When I last received a haircut, my haircutter (stylist? hairdresser? what's the right word for that, when it's not a barber?) was talking to her coworker about a 'psychic' who was coming to give a performance in town. I wasn't familiar with the person she named, so I couldn't say anything specific about what she should expect, but I did manage to come up with some generic ideas. For example, I asked if, in anything the haircutter had heard about her, the psychic had ever told somebody something they didn't want to hear, and she said no. I said, "That's a little weird, isn't it? Why doesn't she ever hear any bad news?" My haircutter thought about it some more, then mentioned that the psychic had, in fact, told some people that job, money, or health trouble was in their future. I responded by asking "Well, who doesn't have that? Especially with the economy the way it is, and all these flu bugs floating around. That sounds like a pretty safe bet to me." She agreed. And maybe it wasn't enough to convince her completely that the psychic wasn't legitimate, but at the very least it got her thinking about why the only bad news people get from the psychic is about generic things that happen to almost everyone.

She also got into a discussion about astrology. She made some offhand comment about there being too many Capricorns in the room (after asking a few people when they were born). Being a Christmas eve kid, I mentioned that I was a Capricorn, too. She perked up, and listed off a few personality traits that she seemed sure I'd have. One of them was that I like to keep to a strict schedule. She was a little dismayed by my response that I only really have a schedule when I'm at work, but she brushed it aside by saying it's not accurate for everyone. I mentioned that I'd be surprised if those attributes only applied to people born during my zodiac sign, and that I'd be even more surprised if one in every twelve people I met really did have pretty much the same personality I did. I said that it was almost like saying that anyone from New York would behave the same way, or anyone with brown eyes would behave the same way. She seemed to agree with that. So, another seed planted.
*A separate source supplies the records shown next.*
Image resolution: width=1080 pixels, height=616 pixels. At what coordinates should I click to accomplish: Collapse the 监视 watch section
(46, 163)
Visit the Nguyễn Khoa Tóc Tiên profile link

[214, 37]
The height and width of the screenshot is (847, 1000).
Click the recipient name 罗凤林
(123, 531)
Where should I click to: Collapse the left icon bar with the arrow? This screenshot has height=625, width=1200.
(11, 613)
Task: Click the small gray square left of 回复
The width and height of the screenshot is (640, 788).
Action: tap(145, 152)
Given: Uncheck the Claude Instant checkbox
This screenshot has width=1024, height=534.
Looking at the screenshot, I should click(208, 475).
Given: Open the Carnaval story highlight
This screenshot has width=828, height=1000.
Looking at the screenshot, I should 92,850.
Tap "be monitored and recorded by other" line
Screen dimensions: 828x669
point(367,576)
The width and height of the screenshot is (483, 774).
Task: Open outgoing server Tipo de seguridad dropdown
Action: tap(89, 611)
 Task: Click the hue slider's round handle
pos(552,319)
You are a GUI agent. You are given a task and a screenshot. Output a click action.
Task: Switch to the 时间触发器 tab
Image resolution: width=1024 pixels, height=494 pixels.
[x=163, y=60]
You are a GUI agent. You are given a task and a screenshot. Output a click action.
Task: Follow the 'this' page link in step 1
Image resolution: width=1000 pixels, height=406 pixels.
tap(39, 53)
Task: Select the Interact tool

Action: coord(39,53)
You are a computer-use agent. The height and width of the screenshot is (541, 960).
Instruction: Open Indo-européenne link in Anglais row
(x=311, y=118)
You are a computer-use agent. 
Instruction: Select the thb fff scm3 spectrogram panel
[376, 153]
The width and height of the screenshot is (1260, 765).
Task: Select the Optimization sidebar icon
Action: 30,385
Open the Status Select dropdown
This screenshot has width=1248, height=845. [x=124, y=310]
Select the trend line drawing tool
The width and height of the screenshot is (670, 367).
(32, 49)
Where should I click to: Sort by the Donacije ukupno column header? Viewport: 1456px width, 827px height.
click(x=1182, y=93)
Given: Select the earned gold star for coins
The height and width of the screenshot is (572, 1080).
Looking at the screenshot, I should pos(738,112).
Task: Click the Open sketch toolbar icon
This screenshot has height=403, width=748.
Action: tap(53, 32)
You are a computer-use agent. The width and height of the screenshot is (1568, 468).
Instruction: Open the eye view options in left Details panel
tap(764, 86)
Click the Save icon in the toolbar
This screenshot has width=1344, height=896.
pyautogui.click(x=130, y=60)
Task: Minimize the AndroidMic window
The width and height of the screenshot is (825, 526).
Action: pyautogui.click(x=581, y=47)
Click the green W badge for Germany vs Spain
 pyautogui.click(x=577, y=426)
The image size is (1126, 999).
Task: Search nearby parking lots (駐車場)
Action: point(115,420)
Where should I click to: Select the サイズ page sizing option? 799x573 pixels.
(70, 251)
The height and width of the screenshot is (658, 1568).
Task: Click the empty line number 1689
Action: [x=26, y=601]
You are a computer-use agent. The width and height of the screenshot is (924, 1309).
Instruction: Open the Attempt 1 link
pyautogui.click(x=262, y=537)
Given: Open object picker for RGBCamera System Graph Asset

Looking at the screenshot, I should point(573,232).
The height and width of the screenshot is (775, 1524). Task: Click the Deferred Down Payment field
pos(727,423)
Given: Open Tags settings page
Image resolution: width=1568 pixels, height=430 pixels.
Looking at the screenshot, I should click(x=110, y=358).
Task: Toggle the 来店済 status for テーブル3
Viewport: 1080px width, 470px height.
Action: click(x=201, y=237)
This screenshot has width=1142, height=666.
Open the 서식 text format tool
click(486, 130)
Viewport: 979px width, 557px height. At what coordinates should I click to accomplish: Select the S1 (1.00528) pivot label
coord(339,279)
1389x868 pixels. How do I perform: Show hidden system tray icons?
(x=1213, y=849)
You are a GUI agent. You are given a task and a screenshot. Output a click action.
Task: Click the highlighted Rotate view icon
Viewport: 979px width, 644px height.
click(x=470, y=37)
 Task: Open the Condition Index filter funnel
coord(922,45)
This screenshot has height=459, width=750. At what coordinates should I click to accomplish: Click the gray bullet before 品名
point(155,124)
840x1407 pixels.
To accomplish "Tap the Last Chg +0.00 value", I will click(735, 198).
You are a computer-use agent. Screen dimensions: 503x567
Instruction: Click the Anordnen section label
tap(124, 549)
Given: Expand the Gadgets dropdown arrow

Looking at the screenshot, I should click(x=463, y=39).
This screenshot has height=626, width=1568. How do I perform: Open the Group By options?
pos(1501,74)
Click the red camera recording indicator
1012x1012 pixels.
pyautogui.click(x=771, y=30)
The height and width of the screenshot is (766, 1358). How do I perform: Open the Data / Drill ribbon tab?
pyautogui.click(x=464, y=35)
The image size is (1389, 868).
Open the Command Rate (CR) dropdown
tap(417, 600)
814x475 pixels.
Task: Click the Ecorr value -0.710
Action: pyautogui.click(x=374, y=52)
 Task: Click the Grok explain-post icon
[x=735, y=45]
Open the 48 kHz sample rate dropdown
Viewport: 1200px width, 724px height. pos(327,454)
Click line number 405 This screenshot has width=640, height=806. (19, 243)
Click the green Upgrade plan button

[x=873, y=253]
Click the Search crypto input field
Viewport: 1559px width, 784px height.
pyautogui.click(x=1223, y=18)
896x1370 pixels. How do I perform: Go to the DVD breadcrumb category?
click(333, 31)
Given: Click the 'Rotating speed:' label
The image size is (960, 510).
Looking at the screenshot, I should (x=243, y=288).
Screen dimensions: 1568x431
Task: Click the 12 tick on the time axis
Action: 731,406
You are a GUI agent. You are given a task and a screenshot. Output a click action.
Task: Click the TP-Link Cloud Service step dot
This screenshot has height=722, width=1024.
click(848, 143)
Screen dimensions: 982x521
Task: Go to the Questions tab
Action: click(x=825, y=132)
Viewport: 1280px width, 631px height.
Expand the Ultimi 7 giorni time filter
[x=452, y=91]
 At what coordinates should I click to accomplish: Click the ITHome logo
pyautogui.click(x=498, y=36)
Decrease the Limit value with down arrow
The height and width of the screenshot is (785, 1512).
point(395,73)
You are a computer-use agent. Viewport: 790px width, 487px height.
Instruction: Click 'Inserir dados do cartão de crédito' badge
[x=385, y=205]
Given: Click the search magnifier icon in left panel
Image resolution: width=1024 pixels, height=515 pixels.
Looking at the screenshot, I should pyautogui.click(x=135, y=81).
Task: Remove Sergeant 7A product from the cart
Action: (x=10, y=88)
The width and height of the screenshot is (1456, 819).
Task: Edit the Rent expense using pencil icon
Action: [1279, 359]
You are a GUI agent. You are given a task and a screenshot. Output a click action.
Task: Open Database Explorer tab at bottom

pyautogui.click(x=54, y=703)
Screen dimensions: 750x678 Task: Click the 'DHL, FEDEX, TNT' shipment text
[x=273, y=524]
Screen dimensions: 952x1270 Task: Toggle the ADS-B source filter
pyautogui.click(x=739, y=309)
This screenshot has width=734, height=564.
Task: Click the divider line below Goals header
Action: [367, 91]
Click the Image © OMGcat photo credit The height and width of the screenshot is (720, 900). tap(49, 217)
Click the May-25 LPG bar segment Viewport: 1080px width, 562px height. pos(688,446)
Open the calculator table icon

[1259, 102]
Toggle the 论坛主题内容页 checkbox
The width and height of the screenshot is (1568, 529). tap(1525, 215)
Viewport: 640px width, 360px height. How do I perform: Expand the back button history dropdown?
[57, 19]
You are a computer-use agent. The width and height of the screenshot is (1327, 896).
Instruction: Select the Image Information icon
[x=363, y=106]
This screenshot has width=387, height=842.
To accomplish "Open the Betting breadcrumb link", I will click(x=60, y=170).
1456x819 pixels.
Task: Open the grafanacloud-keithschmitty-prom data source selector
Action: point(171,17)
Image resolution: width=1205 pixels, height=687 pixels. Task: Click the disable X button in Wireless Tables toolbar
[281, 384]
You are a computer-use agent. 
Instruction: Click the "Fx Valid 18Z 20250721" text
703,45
These are just two examples. What's most important about these is that I absolutely didn't have to adjust my life at all to inject a little reason into an otherwise woo-filled conversation! Almost every day, I run into a situation where I have an opportunity to correct someone's misconceptions, or at least point them in a more productive (and accurate) direction on some subject of skeptical interest. It's a sort of "death by a thousand cuts" approach at leading people away from nonsense and toward reason, and it comes with the side benefit that it helps people begin to critically analyze their own views rather than just being told they're wrong.

I'm sure that most skeptics encounter stuff like this in their everyday lives. It's important not to let these opportunities pass us by. Growing ever more cynical isn't a method for fighting superstition and pseudoscience; it's just a tacit sign of permission. We need to be more assertive, and take a proactive approach in the promotion of logic, critical thinking, and good science. It might be slow; it might not garner the sort of quick, obvious results that we really want; but it will insert a wedge of reason into the growing wall of nonsense.

This is, of course, a necessarily small-scale approach. There's much more we can do to further the cause of critical thinking and skeptical inquiry, but I believe this is an important bit of groundwork to lay before we can make the larger societal changes - improvements to our school system, higher standards of scientific evidence for medicine, and so on. A journey of a thousand miles begins with a single step, and a revolutionary change in the way people think can begin with the smallest seeds of skepticism.